### [Dataset]

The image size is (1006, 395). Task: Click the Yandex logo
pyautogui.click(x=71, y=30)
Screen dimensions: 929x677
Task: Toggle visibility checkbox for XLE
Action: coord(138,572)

### [What to work on]
For this exercise, write all the records out again exactly.

### [Written answer]
The image size is (1006, 395). Task: Click the Yandex logo
pyautogui.click(x=71, y=30)
Screen dimensions: 929x677
Task: Toggle visibility checkbox for XLE
Action: coord(138,572)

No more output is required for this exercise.